Première expo de la saison 2017/2018 pour Le Consortium, centre d’art à Dijon. Wang Du, Tobias Pils, Michael Williams, Nicolas Ceccaldi et Marina Faust, ce n’est pas le casting du prochain Star Wars, c’est la crème de l’art contemporain exposée rue de Longvic à Dijon. Autre invité de marque pour cette exposition : Peter Schuyff. Peintre, sculpteur et plus récemment musicien, le Hollandais Schuyff a commencé sa carrière artistique en 1980 aux États-Unis. Belle occasion de voir la nouvelle expo et de s’entretenir sérieusement avec lui des choses importantes de sa vie comme les érections matinales, la politique, le droit de jurer comme un charretier et de son passé glorieux avec ses petits potes, Lou Reed et Patti Smith.

Crédit : Vincent Arbelet

L’association « Le coin du miroir » a récemment fêté ses 40 ans. (voir article « 40 piges » de Doug Ritter et Ash dans le Sparse n.19). Aujourd’hui associée à un nom, Le Consortium, la structure dijonnaise est devenue au fil des années un mastodonte de l’art contemporain. Pour le public local, le centre d’art a un avantage sur le musée : les expositions sont renouvelées plusieurs fois par an. Amateurs éclairés ou badauds réfractaires à l’art contemporain, on ne peut que vous conseiller d’aller voir les dernières expositions en date, notamment « Réalité jetable », exposition consacrée à Wang-Du, qui ne laissera probablement personne indifférent.

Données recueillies
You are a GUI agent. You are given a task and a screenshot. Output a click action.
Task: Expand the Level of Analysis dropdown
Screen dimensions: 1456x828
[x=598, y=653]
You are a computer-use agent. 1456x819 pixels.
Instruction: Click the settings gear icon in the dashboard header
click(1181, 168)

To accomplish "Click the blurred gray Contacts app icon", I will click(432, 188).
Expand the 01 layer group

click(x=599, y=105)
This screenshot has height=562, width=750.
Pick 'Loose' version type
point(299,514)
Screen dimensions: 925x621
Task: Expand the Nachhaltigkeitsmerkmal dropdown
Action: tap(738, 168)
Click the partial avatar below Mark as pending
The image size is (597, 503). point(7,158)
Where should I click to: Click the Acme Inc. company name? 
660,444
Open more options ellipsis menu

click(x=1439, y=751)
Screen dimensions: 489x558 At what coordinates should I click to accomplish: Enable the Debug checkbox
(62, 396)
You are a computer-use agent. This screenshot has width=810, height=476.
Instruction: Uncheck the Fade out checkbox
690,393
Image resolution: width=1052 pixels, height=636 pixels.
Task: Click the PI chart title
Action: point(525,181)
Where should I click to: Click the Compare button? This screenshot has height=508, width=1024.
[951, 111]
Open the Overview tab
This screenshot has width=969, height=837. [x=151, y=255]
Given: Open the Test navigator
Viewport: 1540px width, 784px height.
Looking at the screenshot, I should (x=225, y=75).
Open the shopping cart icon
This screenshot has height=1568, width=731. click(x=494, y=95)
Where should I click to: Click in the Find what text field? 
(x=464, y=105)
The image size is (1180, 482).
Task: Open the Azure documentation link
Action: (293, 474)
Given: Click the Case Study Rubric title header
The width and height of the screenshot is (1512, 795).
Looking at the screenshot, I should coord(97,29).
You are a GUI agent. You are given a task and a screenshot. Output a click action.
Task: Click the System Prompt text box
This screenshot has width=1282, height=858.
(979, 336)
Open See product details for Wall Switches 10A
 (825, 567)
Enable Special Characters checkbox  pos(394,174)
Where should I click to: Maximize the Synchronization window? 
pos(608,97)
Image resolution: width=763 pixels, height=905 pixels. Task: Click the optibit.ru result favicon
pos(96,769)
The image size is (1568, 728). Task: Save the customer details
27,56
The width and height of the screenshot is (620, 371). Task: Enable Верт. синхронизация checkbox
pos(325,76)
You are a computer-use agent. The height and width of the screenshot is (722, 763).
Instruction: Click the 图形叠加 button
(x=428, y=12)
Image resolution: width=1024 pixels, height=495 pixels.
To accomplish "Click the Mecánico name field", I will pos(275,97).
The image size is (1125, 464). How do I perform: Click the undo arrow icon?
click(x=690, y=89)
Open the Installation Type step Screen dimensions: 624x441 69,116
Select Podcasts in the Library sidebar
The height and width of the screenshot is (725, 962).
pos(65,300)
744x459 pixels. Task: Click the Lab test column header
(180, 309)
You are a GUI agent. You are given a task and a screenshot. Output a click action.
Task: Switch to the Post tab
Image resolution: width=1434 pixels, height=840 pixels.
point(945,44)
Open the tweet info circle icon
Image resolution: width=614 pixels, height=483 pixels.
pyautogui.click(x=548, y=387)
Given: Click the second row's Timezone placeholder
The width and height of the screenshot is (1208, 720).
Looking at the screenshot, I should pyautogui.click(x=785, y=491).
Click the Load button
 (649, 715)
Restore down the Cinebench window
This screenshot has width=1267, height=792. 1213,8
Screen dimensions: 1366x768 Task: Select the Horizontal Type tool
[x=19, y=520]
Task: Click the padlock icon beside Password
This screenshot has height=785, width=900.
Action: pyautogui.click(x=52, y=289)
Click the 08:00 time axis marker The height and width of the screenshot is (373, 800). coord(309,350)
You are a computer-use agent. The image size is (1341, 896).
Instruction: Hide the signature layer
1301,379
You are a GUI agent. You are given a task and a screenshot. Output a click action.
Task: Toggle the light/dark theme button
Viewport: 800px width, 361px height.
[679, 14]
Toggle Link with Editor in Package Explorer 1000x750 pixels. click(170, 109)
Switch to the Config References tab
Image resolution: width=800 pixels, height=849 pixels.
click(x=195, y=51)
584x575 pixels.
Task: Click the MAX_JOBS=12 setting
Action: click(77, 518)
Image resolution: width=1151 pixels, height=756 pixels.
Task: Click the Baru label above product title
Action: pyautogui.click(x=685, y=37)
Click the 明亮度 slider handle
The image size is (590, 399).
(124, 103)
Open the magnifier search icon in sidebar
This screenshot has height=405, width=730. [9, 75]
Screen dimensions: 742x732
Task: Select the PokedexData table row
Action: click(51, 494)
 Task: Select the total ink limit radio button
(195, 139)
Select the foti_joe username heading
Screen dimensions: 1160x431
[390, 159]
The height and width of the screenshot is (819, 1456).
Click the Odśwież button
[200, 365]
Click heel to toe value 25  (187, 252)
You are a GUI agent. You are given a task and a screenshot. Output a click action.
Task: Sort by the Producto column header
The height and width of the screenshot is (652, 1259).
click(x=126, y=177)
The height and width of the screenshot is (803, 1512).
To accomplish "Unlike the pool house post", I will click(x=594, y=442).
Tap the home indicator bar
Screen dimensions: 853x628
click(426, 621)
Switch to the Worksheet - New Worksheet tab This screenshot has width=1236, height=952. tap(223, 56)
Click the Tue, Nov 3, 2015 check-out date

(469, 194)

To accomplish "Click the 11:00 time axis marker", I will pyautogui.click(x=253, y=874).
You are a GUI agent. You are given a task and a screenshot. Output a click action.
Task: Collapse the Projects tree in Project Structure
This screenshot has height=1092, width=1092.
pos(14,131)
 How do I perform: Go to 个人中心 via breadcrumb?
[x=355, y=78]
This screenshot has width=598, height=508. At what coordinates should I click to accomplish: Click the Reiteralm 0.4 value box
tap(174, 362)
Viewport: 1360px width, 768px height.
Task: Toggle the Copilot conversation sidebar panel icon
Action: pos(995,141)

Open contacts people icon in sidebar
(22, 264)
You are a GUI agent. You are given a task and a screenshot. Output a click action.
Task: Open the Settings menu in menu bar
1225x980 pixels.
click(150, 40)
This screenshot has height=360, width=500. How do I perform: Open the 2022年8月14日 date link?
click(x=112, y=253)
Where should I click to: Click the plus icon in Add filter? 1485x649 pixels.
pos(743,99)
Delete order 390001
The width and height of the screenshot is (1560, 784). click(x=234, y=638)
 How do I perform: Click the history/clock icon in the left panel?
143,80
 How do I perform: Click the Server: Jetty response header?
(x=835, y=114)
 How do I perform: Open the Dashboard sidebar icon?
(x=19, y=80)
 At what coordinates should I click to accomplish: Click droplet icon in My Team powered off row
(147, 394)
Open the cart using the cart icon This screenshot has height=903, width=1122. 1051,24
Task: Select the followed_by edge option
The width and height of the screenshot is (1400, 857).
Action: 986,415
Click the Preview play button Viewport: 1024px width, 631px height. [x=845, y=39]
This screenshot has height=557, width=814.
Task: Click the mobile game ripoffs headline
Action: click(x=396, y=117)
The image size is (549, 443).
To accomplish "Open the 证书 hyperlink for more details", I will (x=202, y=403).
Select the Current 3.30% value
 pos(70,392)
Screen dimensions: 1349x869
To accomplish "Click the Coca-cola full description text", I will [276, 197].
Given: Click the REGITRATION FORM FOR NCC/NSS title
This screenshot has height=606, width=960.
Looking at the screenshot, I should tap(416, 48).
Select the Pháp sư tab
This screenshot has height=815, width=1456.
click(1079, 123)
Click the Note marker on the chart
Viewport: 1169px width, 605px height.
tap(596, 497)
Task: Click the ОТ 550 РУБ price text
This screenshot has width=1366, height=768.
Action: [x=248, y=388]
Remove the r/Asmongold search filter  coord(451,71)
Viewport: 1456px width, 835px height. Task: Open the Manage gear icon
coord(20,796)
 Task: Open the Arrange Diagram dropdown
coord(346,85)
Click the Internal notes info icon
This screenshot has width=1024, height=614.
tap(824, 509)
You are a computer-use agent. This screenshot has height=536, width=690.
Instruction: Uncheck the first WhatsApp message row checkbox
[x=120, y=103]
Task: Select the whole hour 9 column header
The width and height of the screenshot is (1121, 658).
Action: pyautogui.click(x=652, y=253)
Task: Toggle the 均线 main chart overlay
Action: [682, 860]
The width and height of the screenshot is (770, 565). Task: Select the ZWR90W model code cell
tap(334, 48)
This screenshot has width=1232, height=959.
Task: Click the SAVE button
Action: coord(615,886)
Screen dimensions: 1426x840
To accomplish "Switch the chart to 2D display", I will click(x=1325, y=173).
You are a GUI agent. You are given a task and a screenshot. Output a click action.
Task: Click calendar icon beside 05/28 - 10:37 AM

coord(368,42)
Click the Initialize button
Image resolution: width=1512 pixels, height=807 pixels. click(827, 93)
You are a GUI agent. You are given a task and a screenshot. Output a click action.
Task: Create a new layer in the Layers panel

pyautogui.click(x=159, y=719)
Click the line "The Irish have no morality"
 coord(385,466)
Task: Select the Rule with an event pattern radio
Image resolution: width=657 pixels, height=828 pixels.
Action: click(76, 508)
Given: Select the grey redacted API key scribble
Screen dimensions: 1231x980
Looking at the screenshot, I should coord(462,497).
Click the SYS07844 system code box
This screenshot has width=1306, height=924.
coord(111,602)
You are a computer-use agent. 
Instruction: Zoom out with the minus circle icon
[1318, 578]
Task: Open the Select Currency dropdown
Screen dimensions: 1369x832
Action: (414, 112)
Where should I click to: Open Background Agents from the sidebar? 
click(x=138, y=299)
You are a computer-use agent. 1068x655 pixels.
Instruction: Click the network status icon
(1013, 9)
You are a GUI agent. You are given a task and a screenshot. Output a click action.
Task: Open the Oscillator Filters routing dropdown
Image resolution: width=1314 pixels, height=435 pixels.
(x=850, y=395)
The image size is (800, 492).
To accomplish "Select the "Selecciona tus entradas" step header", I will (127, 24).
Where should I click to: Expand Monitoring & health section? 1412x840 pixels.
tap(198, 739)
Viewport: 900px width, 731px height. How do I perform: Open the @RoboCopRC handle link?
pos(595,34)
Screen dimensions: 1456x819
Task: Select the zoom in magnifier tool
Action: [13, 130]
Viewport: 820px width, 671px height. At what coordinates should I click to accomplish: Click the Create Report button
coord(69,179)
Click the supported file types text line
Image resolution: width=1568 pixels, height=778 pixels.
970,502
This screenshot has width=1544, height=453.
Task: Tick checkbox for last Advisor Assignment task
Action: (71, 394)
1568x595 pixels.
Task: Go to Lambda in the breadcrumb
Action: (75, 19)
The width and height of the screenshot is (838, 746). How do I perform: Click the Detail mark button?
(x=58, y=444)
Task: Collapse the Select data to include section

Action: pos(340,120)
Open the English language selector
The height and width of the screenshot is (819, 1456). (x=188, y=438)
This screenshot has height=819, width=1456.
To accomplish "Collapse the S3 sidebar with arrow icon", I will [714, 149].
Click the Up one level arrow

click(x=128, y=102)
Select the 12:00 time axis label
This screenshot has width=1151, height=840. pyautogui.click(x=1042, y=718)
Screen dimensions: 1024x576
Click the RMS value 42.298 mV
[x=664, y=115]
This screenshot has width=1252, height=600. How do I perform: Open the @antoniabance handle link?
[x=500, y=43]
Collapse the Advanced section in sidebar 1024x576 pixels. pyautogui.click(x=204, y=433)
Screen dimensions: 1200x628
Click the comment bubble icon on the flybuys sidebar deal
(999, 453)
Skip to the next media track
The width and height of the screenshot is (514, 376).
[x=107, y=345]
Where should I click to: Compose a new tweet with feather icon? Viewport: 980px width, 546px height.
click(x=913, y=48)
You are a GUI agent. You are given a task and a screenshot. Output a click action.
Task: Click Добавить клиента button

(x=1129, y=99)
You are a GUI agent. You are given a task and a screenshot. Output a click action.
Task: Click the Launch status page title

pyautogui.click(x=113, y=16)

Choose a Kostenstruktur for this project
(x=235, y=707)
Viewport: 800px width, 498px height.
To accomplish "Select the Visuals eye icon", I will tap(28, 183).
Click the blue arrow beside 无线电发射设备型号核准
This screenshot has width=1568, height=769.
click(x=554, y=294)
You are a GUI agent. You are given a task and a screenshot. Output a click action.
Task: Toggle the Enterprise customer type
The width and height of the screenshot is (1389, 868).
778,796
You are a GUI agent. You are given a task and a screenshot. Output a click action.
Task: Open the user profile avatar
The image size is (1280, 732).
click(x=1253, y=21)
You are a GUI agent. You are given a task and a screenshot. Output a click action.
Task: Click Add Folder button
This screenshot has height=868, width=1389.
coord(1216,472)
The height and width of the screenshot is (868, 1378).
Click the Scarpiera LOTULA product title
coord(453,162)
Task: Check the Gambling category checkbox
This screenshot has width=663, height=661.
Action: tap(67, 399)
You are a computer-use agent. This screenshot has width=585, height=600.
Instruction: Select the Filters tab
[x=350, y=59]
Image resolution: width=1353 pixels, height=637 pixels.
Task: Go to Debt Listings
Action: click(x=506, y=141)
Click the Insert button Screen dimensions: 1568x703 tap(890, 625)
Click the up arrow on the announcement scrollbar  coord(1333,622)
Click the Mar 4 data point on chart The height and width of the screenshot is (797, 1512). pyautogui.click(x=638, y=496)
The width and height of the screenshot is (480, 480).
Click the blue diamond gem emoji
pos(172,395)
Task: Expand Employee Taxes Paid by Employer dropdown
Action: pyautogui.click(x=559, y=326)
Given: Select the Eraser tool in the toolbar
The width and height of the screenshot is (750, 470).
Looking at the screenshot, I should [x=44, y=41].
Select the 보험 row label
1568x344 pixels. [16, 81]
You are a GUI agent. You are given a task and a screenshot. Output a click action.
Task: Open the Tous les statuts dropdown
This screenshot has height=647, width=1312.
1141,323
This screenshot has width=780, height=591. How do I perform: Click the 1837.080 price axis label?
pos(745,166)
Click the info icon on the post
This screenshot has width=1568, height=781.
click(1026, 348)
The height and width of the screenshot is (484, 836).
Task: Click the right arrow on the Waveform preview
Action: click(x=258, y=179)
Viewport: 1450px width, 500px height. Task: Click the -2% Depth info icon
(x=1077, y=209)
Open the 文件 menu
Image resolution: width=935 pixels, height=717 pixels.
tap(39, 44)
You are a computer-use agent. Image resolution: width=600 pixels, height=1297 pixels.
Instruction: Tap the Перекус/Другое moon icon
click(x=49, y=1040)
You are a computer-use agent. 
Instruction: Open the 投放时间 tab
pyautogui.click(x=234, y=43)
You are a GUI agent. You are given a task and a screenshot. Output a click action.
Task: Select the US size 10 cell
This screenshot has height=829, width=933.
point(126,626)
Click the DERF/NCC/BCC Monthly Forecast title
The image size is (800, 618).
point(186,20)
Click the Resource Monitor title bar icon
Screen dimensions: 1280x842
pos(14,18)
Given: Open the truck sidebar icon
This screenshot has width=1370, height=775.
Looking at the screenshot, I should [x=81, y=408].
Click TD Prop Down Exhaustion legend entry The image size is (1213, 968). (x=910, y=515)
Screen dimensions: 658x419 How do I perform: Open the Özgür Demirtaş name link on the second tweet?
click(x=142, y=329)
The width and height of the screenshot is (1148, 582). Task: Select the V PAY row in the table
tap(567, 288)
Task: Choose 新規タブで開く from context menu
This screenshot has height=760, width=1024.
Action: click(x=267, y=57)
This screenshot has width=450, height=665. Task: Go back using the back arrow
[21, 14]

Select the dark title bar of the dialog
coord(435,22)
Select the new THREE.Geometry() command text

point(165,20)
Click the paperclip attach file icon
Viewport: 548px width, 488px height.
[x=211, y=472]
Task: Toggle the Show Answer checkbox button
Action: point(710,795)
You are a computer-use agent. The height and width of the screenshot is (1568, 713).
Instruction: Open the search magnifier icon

ACTIONS À MENER
(a) Pouvez-vous reprendre le passage du texte sur Le Consortium qui commence par « Crédit : Vincent » et va jusqu'à « probablement personne indifférent. », en remplaçant « badauds » par « curieux » ?
(b) Pouvez-vous retaper à l'identique les lignes des données recueillies, depuis la ligne qui contient « Select Podcasts in the Library sidebar » jusqu'à la ligne qui contient « pyautogui.click(x=548, y=387) » ?

PROBLÈMES RÉSOLUS
(a)
Crédit : Vincent Arbelet

L’association « Le coin du miroir » a récemment fêté ses 40 ans. (voir article « 40 piges » de Doug Ritter et Ash dans le Sparse n.19). Aujourd’hui associée à un nom, Le Consortium, la structure dijonnaise est devenue au fil des années un mastodonte de l’art contemporain. Pour le public local, le centre d’art a un avantage sur le musée : les expositions sont renouvelées plusieurs fois par an. Amateurs éclairés ou curieux réfractaires à l’art contemporain, on ne peut que vous conseiller d’aller voir les dernières expositions en date, notamment « Réalité jetable », exposition consacrée à Wang-Du, qui ne laissera probablement personne indifférent.

(b)
Select Podcasts in the Library sidebar
The height and width of the screenshot is (725, 962).
pos(65,300)
744x459 pixels. Task: Click the Lab test column header
(180, 309)
You are a GUI agent. You are given a task and a screenshot. Output a click action.
Task: Switch to the Post tab
Image resolution: width=1434 pixels, height=840 pixels.
point(945,44)
Open the tweet info circle icon
Image resolution: width=614 pixels, height=483 pixels.
pyautogui.click(x=548, y=387)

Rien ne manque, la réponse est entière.